■ WORK TO COMPLETE
The response should contain every record, reproduced exactly.

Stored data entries
---*---

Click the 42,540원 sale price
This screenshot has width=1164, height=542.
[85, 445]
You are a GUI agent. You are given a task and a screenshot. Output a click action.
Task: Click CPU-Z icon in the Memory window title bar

---*---

■ ANSWER AREA
Click the 42,540원 sale price
This screenshot has width=1164, height=542.
[85, 445]
You are a GUI agent. You are given a task and a screenshot. Output a click action.
Task: Click CPU-Z icon in the Memory window title bar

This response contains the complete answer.